Dédollarisation des échanges
Centrale pour la Russie, la perspective d’une dédollarisation des échanges l’est beaucoup moins pour ses partenaires. « Si la question de l’abandon du dollar est soulevée, cela conduira rapidement à ce que le yuan devienne la monnaie de réserve, ce qui ne convient à personne au sein des BRICS, dont les membres tiennent à rester intégrés à l’économie mondiale, avec le dollar comme principale monnaie de réserve », expliquait le politologue russe Alexandre Morozov, enseignant à l’université Charles-de-Prague, sur les ondes de Radio Svoboda (Radio Liberty en russe), le 18 octobre.
Lire aussi | BRICS : l’élargissement à de nouveaux membres, une opération complexe
Non liés par des accords contraignants, même pas par un traité de libre-échange, les membres des BRICS n’ont aucune obligation les uns envers les autres.

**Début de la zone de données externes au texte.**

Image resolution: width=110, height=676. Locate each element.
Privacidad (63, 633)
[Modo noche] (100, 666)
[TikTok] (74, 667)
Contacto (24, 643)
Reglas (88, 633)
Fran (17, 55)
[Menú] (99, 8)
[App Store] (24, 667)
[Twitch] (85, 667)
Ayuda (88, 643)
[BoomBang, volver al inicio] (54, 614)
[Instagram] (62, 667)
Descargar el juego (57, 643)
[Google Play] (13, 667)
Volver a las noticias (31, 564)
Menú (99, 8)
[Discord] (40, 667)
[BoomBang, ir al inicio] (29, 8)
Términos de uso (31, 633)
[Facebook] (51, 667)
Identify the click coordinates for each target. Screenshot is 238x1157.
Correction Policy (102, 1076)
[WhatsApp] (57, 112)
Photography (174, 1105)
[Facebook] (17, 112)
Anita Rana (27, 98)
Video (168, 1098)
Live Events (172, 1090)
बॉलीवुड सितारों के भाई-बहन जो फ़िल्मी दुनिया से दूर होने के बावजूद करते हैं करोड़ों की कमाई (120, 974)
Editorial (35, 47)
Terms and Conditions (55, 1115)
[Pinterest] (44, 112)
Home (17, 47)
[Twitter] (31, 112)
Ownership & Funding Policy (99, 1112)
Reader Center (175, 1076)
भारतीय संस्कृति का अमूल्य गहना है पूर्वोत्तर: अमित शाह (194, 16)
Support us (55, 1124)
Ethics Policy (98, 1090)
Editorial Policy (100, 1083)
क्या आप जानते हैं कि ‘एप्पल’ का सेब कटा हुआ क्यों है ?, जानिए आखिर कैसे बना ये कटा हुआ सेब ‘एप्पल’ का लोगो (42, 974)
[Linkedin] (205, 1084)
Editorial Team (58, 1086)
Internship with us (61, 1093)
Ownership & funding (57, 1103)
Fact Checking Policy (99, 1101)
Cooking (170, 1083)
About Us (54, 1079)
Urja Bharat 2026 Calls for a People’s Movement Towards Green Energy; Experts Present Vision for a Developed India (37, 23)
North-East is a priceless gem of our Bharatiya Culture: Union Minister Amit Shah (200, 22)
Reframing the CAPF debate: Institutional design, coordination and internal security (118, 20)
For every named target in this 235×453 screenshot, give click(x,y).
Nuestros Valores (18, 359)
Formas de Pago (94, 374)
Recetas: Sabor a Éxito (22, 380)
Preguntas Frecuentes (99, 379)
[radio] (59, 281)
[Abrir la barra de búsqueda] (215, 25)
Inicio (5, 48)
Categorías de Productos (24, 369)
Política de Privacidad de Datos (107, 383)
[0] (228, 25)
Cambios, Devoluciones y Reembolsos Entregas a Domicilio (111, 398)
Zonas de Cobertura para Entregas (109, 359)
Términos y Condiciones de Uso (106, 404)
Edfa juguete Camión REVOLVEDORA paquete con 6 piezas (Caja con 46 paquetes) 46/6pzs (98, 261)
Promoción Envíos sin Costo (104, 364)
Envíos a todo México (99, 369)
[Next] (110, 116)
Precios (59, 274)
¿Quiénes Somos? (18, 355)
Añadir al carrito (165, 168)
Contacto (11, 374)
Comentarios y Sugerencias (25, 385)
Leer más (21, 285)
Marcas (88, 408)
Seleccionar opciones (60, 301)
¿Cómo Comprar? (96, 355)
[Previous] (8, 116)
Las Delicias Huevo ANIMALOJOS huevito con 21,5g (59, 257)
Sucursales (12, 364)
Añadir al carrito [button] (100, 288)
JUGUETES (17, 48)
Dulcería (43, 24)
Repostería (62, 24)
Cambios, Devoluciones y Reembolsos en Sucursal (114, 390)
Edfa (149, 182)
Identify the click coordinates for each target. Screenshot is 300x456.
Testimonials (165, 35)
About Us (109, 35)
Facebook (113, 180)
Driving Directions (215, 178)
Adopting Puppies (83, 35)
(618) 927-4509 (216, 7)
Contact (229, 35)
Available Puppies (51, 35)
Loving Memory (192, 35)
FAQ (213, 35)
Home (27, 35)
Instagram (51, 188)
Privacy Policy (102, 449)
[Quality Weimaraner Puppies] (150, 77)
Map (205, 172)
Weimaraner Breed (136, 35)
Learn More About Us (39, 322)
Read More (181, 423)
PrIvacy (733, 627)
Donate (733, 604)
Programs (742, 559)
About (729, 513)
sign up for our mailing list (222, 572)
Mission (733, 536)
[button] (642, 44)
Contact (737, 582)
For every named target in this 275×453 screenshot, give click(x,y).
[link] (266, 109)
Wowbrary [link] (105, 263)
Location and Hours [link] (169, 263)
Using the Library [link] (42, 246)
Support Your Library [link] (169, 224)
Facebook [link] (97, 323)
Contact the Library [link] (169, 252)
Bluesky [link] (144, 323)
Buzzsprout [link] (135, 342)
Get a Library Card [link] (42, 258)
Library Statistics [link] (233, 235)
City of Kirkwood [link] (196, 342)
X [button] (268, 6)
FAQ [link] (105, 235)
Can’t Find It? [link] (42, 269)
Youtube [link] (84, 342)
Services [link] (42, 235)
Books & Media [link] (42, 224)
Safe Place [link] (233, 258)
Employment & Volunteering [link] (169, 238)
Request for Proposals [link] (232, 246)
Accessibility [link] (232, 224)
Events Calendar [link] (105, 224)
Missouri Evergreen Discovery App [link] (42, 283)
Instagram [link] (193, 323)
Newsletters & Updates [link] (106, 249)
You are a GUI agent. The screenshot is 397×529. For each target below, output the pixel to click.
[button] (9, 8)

En revanche, le groupe a mis sur pied dès 2014 la Nouvelle banque de développement (NDB), basée à Shanghaï et dirigée depuis 2023 par Dilma Rousseff, l’ancienne présidente du Brésil (2011-2016). Sa capacité de prêts, 4 milliards de dollars par an, est une goutte d’eau comparée aux 100 milliards de dollars accordés chaque année par la Banque mondiale, mais elle attire, à en juger par les adhésions récentes de l’Algérie, du Bangladesh, de l’Egypte, des Emirats arabes unis et de l’Uruguay.

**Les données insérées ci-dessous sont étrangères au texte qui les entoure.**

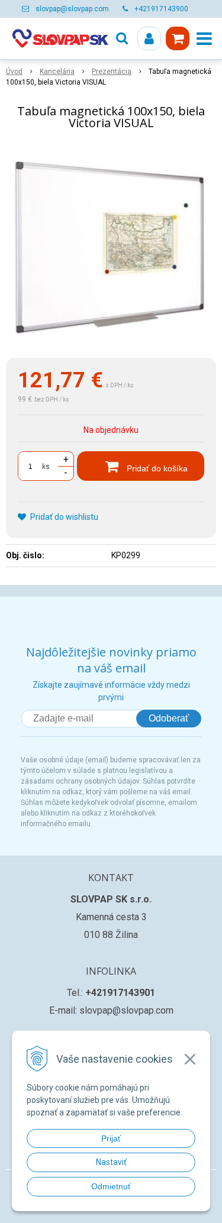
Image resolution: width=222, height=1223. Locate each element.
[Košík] (177, 38)
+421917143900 (161, 9)
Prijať (111, 1138)
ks (46, 466)
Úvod (14, 71)
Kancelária (57, 71)
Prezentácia (111, 71)
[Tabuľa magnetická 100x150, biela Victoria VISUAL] (111, 246)
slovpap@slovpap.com (72, 9)
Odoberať (169, 718)
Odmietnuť (111, 1186)
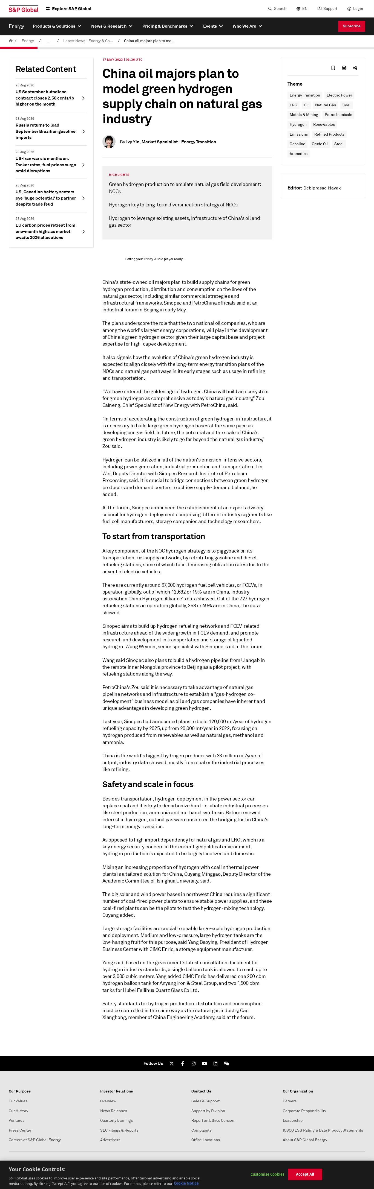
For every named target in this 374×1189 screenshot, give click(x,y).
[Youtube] (204, 1063)
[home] (11, 41)
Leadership (293, 1120)
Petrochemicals (338, 114)
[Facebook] (182, 1063)
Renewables (324, 124)
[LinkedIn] (215, 1063)
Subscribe (352, 26)
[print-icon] (344, 68)
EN (304, 8)
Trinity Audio (153, 259)
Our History (18, 1111)
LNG (293, 105)
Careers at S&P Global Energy (35, 1140)
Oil (306, 105)
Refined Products (329, 134)
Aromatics (298, 153)
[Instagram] (193, 1063)
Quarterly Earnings (116, 1120)
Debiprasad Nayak (322, 188)
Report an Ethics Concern (213, 1120)
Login (358, 8)
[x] (171, 1063)
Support (330, 8)
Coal (346, 105)
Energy (28, 41)
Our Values (18, 1101)
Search (280, 8)
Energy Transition (305, 95)
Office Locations (205, 1140)
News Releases (113, 1111)
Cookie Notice (186, 1183)
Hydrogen (298, 124)
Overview (108, 1101)
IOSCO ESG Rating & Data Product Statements (323, 1130)
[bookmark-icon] (333, 68)
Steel (339, 144)
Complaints (201, 1130)
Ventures (16, 1120)
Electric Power (339, 95)
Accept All (305, 1174)
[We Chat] (226, 1063)
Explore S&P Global (71, 8)
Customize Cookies (267, 1174)
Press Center (20, 1130)
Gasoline (297, 144)
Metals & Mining (304, 114)
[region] (187, 1175)
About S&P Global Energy (305, 1140)
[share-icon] (355, 68)
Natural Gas (325, 105)
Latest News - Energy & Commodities (89, 41)
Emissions (299, 134)
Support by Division (208, 1111)
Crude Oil (320, 144)
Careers (290, 1101)
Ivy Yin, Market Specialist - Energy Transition (171, 142)
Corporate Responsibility (304, 1111)
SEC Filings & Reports (119, 1130)
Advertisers (110, 1140)
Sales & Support (205, 1101)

Au sein de la NDB, la Russie pose problème. « La banque jouit de la deuxième meilleure note de Standard & Poor’s (AA +), alors qu’elle a dû faire face aux sanctions occidentales contre la Russie. Pour ce faire, elle a suspendu ses projets d’investissements dans ce pays », écrit Sarang Shidore, professeur adjoint à l’université George-Washington, dans le mensuel américain The Nation du 15 octobre.
Autre point noir, Moscou renforce sa coopération stratégique avec la Corée du Nord et l’Iran, ce qui n’est pas toujours du goût des autres membres. « Le Sud global n’est pas nécessairement un allié de l’Occident, mais il n’est pas non plus un adversaire. Il ne cherche pas l’endiguement mais plutôt la pratique du multialignement dans un monde où l’hégémonie des Etats-Unis s’érode lentement et où l’avenir de l’ordre mondial est incertain », tempère Sarang Shidore, directeur du programme Global South au Quincy Institute.